*** Source passage ***
At first blush, the image of ‘puking blood’ materialises a type of literary risk: you’ve done something, sure, but will people thank you for it? It sounds like a risk in the sense that you’ll either be remembered as the genius who made America puke, or the lunatic who made America puke. And yet, in the scene, no one takes Brand seriously. The narrator is not really paying attention to him, and Brand is throughout characterised as a minor maniac.
In writing his book, we as readers do not think Brand is taking a risk which could go either way. Instead, we are led simply to think that his book will join the infinitely long list of books that no one will much care for because they have an over-inflated sense of their own riskiness. There is no category safer, more predictable and more reified than that of the self-consciously risky book. Literature thus has to delicately balance the taking of risks with the concealment that it is doing so. I won’t go into detail here, but if you take a roll call of some paradigm-shifting works in English – Tristram Shandy, Lyrical Ballads, The Waste Land – I don’t think your overriding perception is of an author who is writing something for merely the sake of taking literary risks.
If all these capabilities arrive – roughly put, the prediction of moral concern, the perception of lived fashion and style, and risk management – then AI agents will not just be better at novel writing, but also be much better at other things such as therapy, political consulting, brand design, and much more. By describing the absence of such capabilities, I am potentially taking a first step towards building them. Now, you might think that building these is impossible, but I would I warn against becoming too attached to saying such things. Heed Hugh Kenner, in The Invisible Poet (1965): “The eloquence of inadequacy is richly comforting, entoiling the futile man in beglamouring postulations of the impossible.”
*** End of Source passage ***
*** The data ***
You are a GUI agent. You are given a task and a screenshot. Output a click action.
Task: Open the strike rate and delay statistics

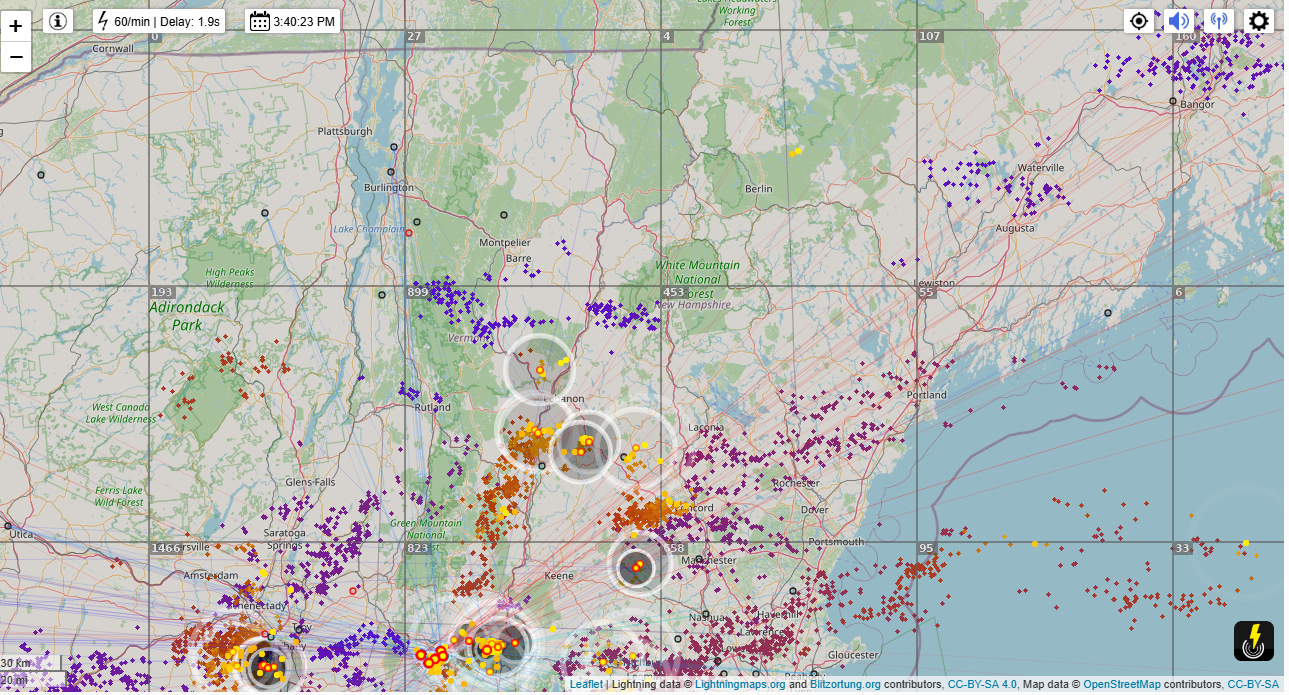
*** End of The data ***
• [Tasks for this exercise]
(a) Please translate this sentence from the passage on literary risk into Spanish: "There is no category safer, more predictable and more reified than that of the self-consciously risky book."
(b) In the passage on literary risk, what is the title and year of the Hugh Kenner book that is quoted?

• [Responses for each task]
(a) No hay categoría más segura, más predecible y más cosificada que la del libro conscientemente arriesgado.

(b) The Invisible Poet, 1965.